Purpose: To evaluate an electronic health record (EHR)-native generative AI tool with two goals: 1) assess its perceived impact on documentation burden and efficiency, and 2) characterize real-world use to identify documentation tasks where AI support is most helpful.

Description: A multidisciplinary team of clinical informaticians, hospitalists, and AI specialists launched an AI Text Assistant that summarized, rephrased, and formatted clinical text, while allowing users to select source information within the note. Implementation included a structured validation phase followed by a three-month inpatient pilot. During validation, two hospitalists independently reviewed outputs with high agreement for accuracy (86%) and usability (88%). In the pilot (1,028 uses, 47 hospitalists), providers accepted the output 75% of the time, modified it 18%, and rejected it 7%, suggesting the tool produced clinically usable text with minimal editing. The most frequent request was “Summarize: use clinical language,” accounting for 70% of all uses with 81% acceptance. Usage patterns reflected heavy reliance on the assistant for cognitively demanding tasks; clinicians mainly used summarization to create hospital courses, attestations, and discharge summaries.47 providers completed a pre-use survey to assess baseline attitudes toward time spent on documentation and the use of AI, and 27 (57%) completed a post-use survey after using the initial version of the tool. Preliminary results demonstrated an overall positive impact: 56% reported reduced documentation burden, 67% reported effective workflow integration, and 63% would recommend the tool. Qualitative feedback indicated a desire for improved control over writing style, tone, and formatting. In response to the survey findings, the implementation team expedited the deployment of the newest version of the tool which added a custom prompt feature. This update was not originally planned for the pilot but was directly aligned with requests for further customization of the output. Early use of the updated version shows even broader applications than before, including the creation of provider handoffs and individualized discharge instructions. In one creative example, a provider embedded billing guidelines into a custom prompt that extracted and labeled medical decision-making elements directly from a progress note.

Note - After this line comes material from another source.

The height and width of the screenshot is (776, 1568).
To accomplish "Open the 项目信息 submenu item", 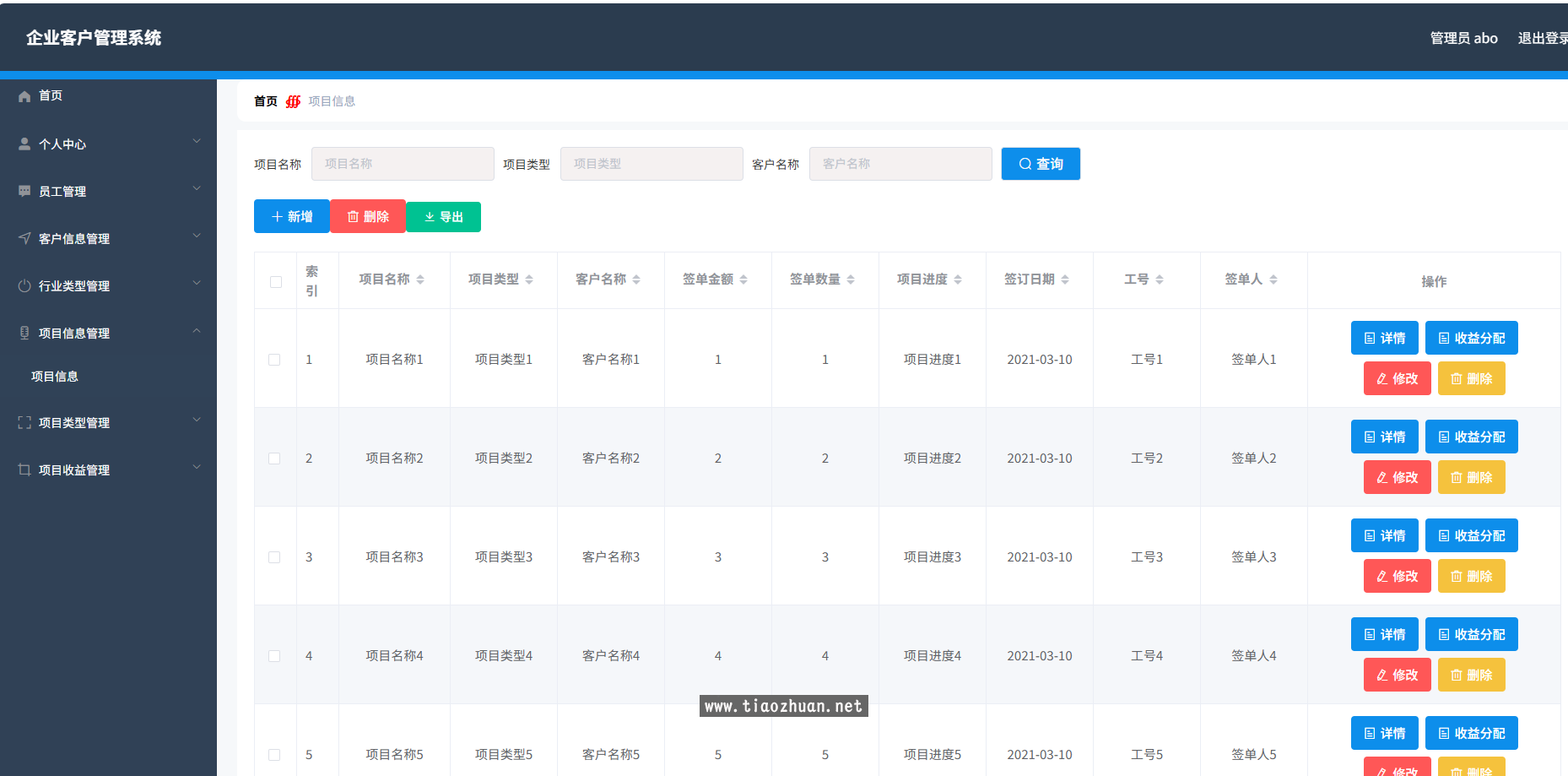I will [55, 377].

Conclusions: An EHR-native AI documentation tool that allows users to control source information demonstrated high accuracy, strong acceptance, and perceived reductions in documentation burden. Real-world use showed that hospitalists primarily rely on AI for complex documentation tasks. The decision to deploy custom prompts in response to user feedback underscores the importance of adaptable, clinician-driven implementation strategies that can enhance trust, usability, and long-term adoption in inpatient settings.

IMAGE 1: Figure 1. Diverging stacked bar charts showing the distribution of 5-point Likert-scale responses for the Pre-Survey (n=47) and Post-Survey (n=27). The central vertical axis represents the neutral baseline; bars extending to the right indicate positive sentiment (Agree/Strongly Agree), while bars extending to the left indicate negative sentiment (Disagree/Strongly Disagree).

IMAGE 2: Figure 2. Table showing the thematic analysis from free-response questions in the Post-Survey regarding the most helpful features, challenges and frustrations, and suggested improvements regarding the first version of the AI documentation tool.